At this point a few other users chime in to shut down this individual and hes had enough. One last short message and he disappears from the thread.


I feel bad for whoever work in real life with that person - he seems unhinged. Now of course my curiosity was peeked so I went to his GitHub page and it was bare empty as I expected. Just GitHub issues that are really "support" issues in an insulting tone.

It reminded me of a user that came by the Apktool GitHub page, which ended up being the first user I ever blocked on GitHub.

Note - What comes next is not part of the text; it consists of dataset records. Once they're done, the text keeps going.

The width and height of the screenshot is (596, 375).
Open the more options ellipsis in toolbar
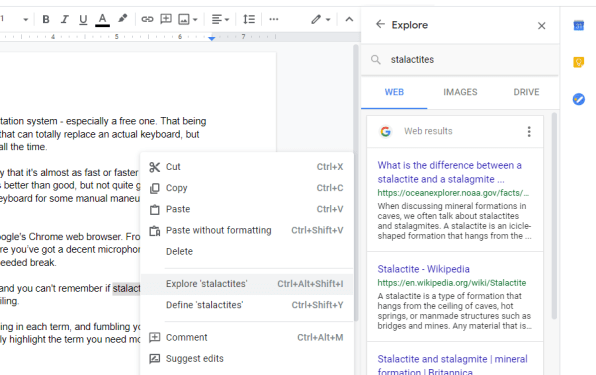(274, 19)
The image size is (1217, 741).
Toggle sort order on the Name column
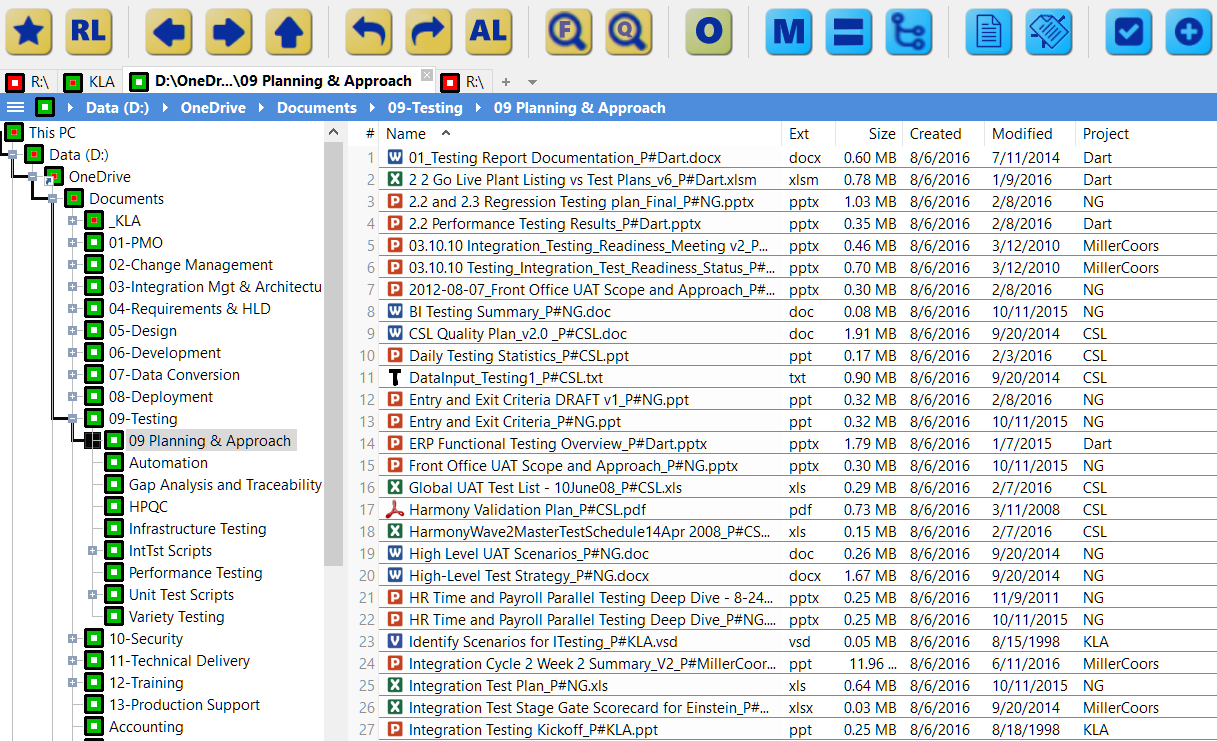(406, 133)
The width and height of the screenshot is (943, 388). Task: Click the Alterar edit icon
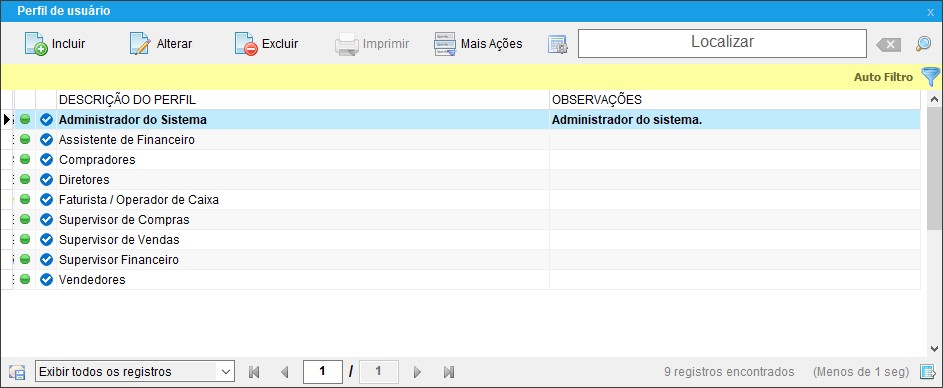140,44
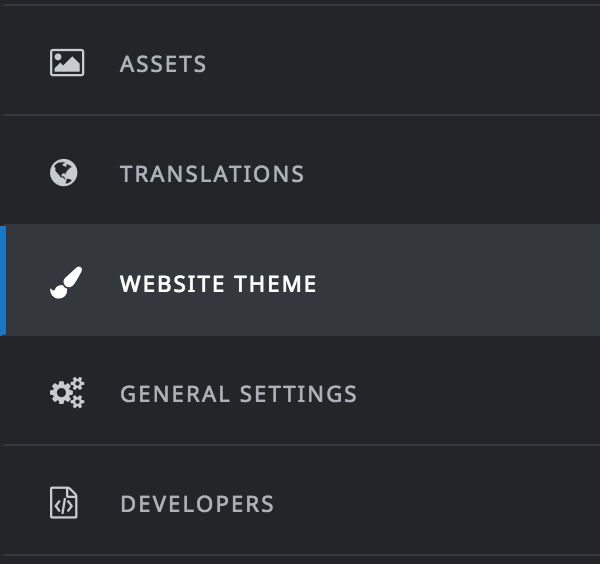The image size is (602, 564).
Task: Click the Website Theme paintbrush icon
Action: [67, 283]
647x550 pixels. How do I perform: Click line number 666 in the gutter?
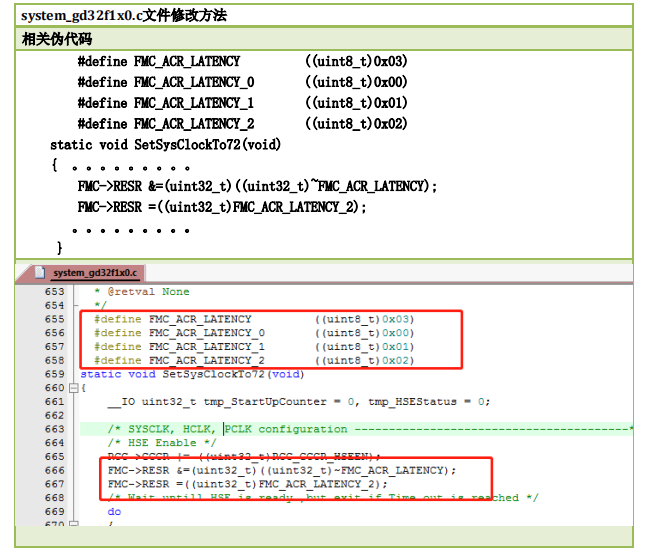(x=53, y=470)
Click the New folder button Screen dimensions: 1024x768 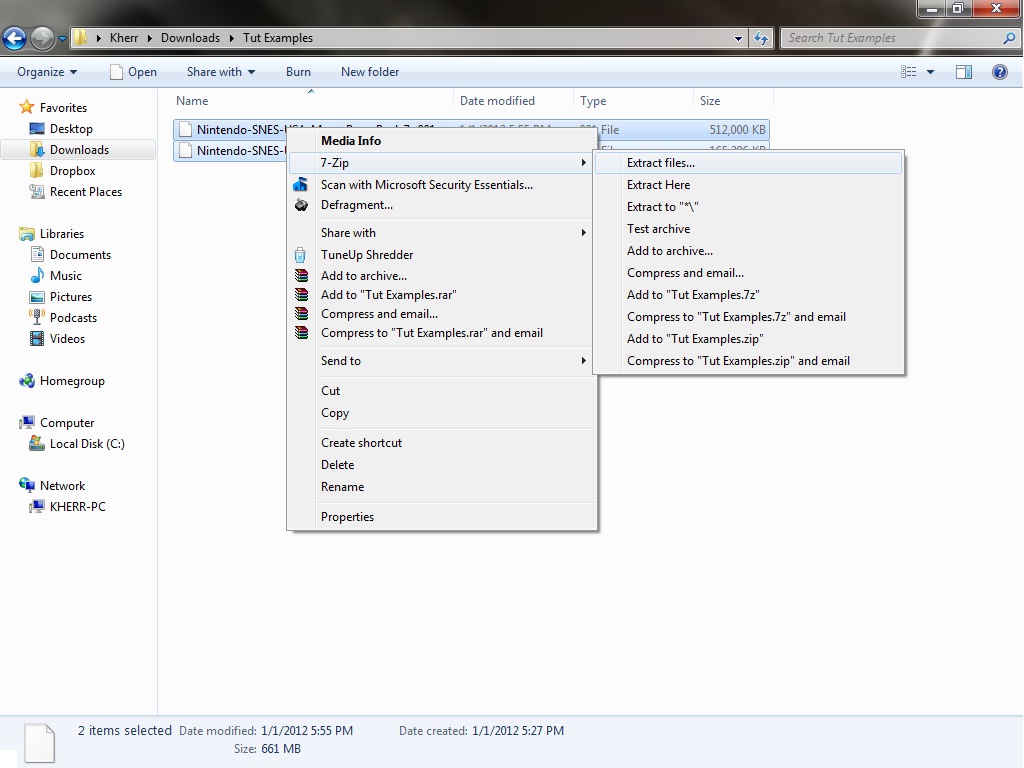(370, 72)
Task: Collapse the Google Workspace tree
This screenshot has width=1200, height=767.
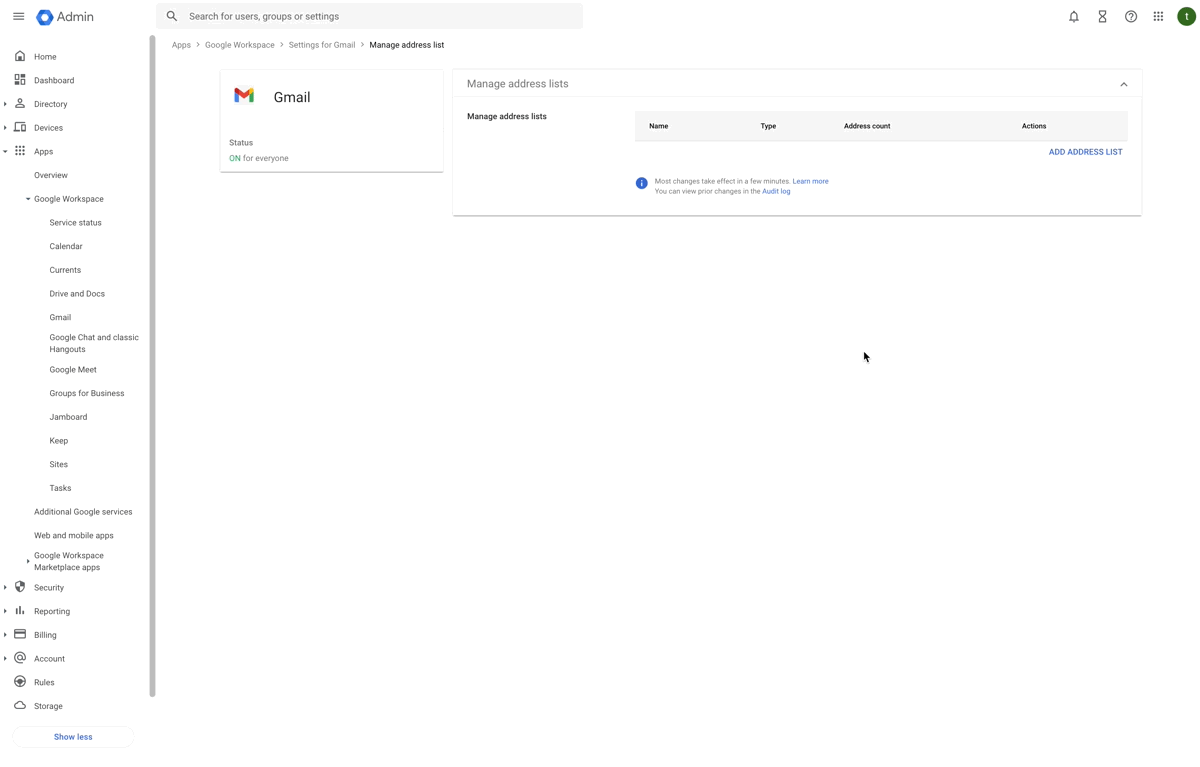Action: pos(27,198)
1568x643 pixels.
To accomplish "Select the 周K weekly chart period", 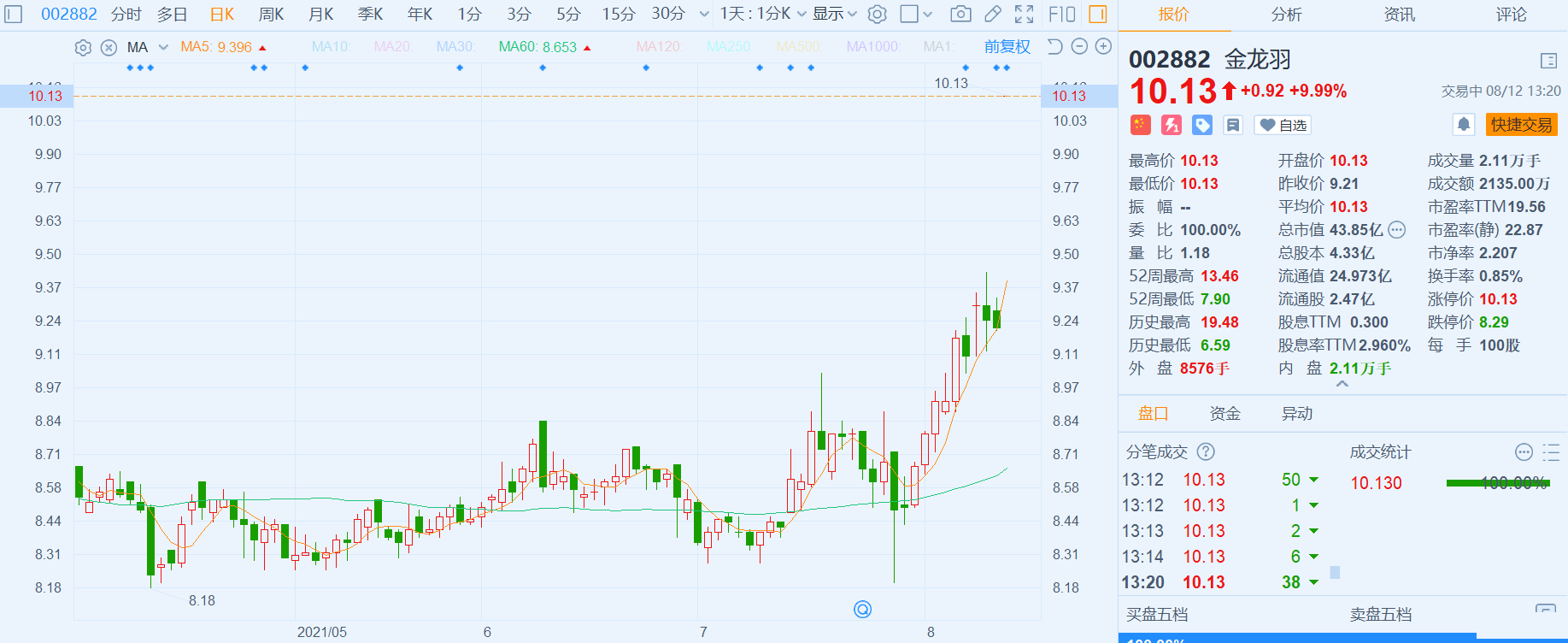I will (x=271, y=15).
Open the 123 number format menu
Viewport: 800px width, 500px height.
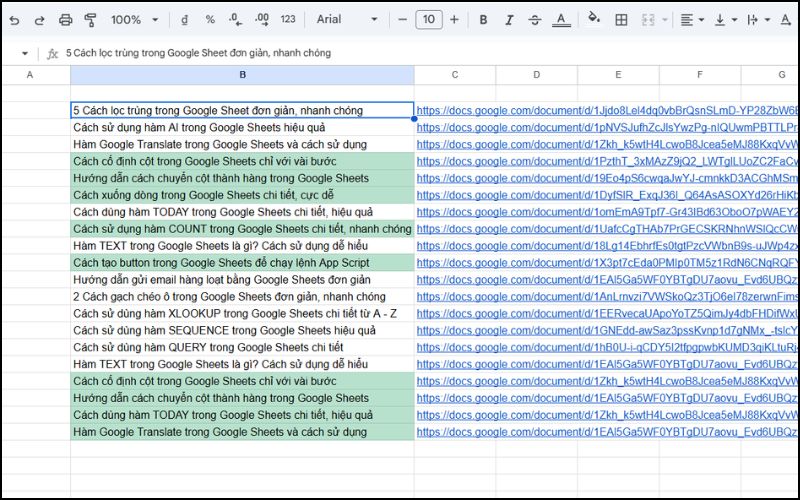(x=288, y=20)
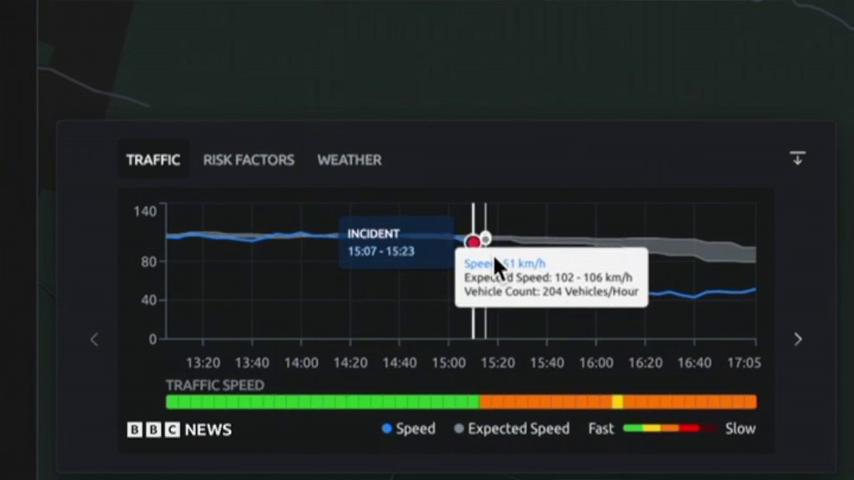Click the yellow segment in traffic speed bar

tap(617, 402)
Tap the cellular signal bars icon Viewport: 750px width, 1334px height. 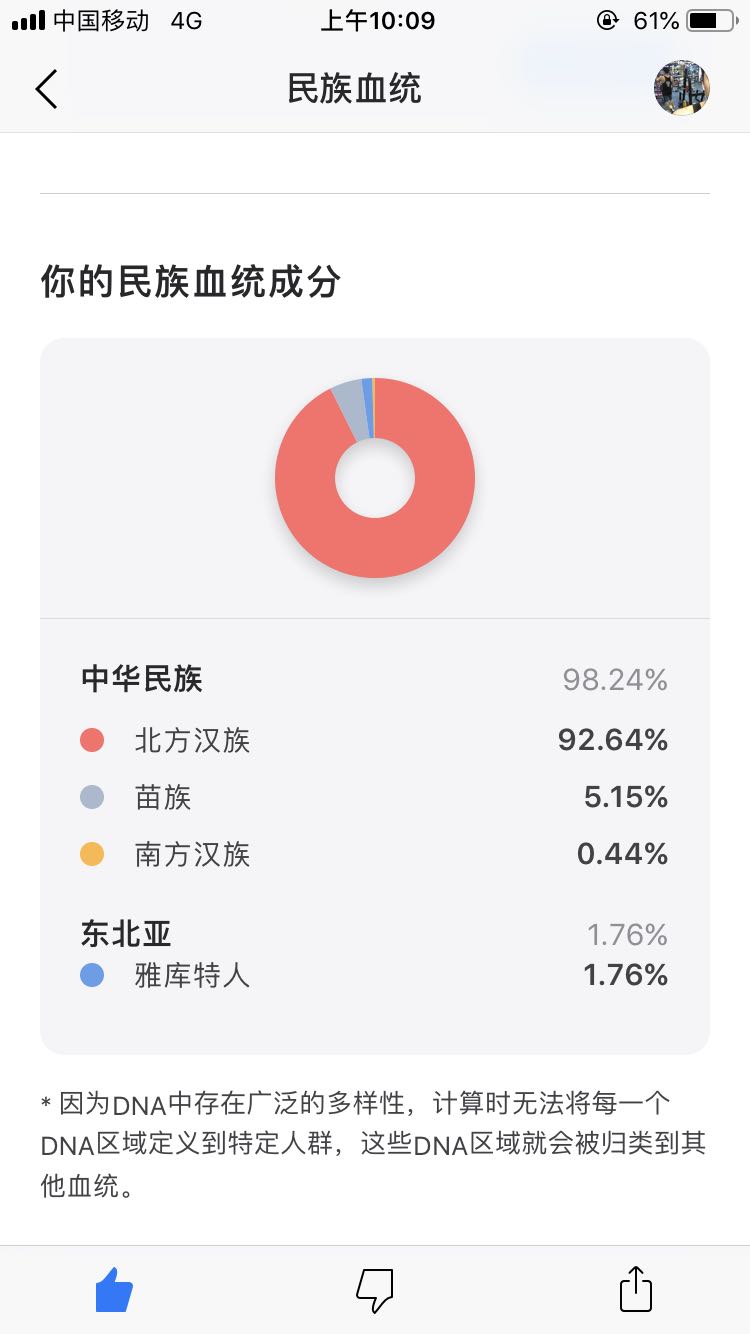pyautogui.click(x=28, y=21)
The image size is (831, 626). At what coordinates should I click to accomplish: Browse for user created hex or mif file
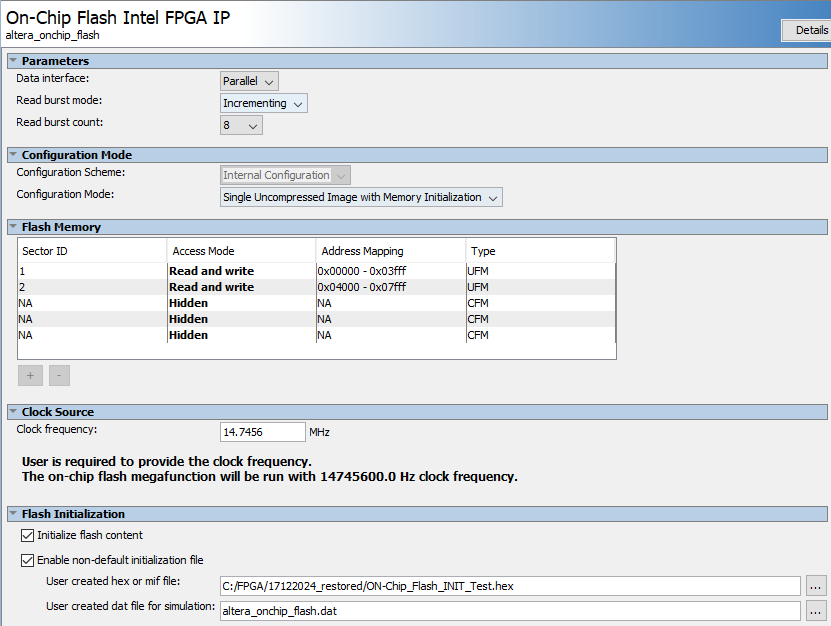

It started with an odd titled issue - "[BUG] This APKTOOL is starting to be usless so much errors and nothis works with this tool it's been 4 days now trying to figure out how to fix it."

The stack-trace was msfvenom with Facebook, so of course someone is trying to pack the Facebook application with some malware.

Issue 3475 - Apktool

So I just closed the issue for the combined toxicity of the response. This user fired back quite quickly.

I did all imaginable things you would think about and nothing works try to fix your app and if it's not working it's not necessary to let it available for downloading.

The next morning my inbox was full of unrelated issues with toxic remarks from the same guy. It could be unrelated bugs or something - this random engineer from Morocco was upset greatly at me.

So I used the GitHub block feature for the first time ever. I donate time and energy which for the most part goes unpaid to work on Apktool so I don't have time for assholes.

Historically "unpaid"* - At present time I am getting sponsored in roughly $50/month to work on Apktool.

So when I see folks have this sense of entitlement for something free and open source - I get tilted and write a blog to dump my raw thoughts.